9am sharp: my office phone rings and displays “Cell Phone, Boston, MA”. Not a good sign. When someone calls my direct line from their cell phone as soon as the office is supposed to open, this is a customer being upset with something our company did or did not do, and I need to be prepared to receive an earful.
We operate prepaid card services and a lot of our customers have no other financial instrument available. They are, as the FDIC puts it, “under-banked”. So, even a small hiccup can be a major issue, as most of their everyday money may be sitting in an account we manage.

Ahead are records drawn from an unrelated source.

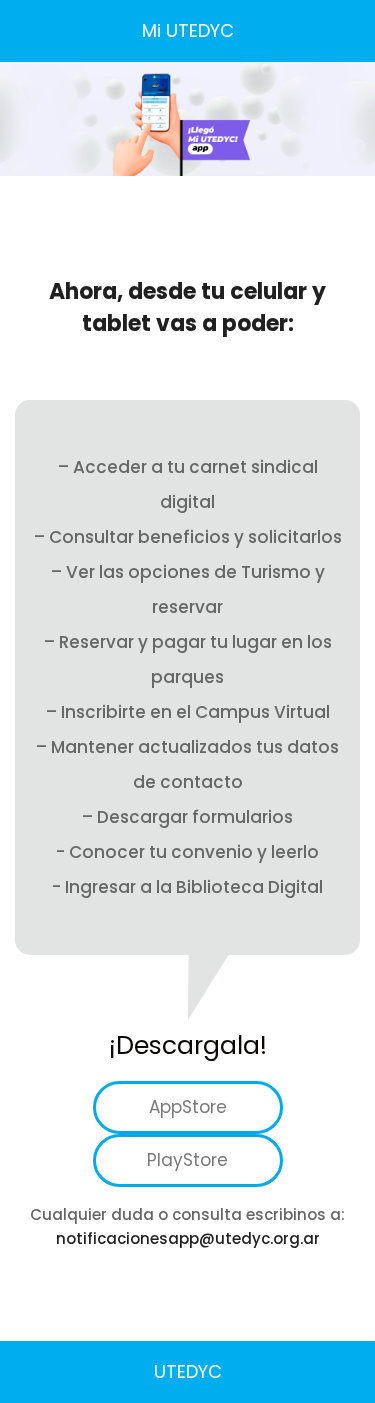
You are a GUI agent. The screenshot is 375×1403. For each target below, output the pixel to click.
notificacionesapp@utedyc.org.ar (188, 1238)
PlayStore (187, 1160)
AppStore (188, 1107)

The man at the other end of the line turns out to be rather courteous, and his issue of a forgotten account password is rapidly resolved. Before hanging up, he has one last question:
- “how much money can I have in this account?”
- “$10,000”, I answer.
- “Good, so I’ll be able to set up my mortgage payments then.”
As he seems to be an atypical customer, I probe him for more details about how he intends to use the card. “See, I am over-banked…” he says. “…I have many accounts at several banks. In spite of having been with my main bank for so long, they want me to maintain a minimum balance of $5,000 in my checking account and opt for the overdraft protection service, and then agree to pay a fee when transferring money from my savings account, all of this to get “free checking” where they would not charge me a monthly fee. So I like what you guys do and I am switching over.”
Over-banked? This person is making my day, after all. I expect a lot more customers like him fleeing big banks in droves starting this year.
NPR’s marketplace had a segment earlier this month about banks targeting new fees towards lower income customers. The expected outcome: driving these customers away from the banks. Kind of “de-banking” them.
I thought our mission at Plastyc was to help the under-banked. Now we are getting prepared to welcome the over-banked and the de-banked.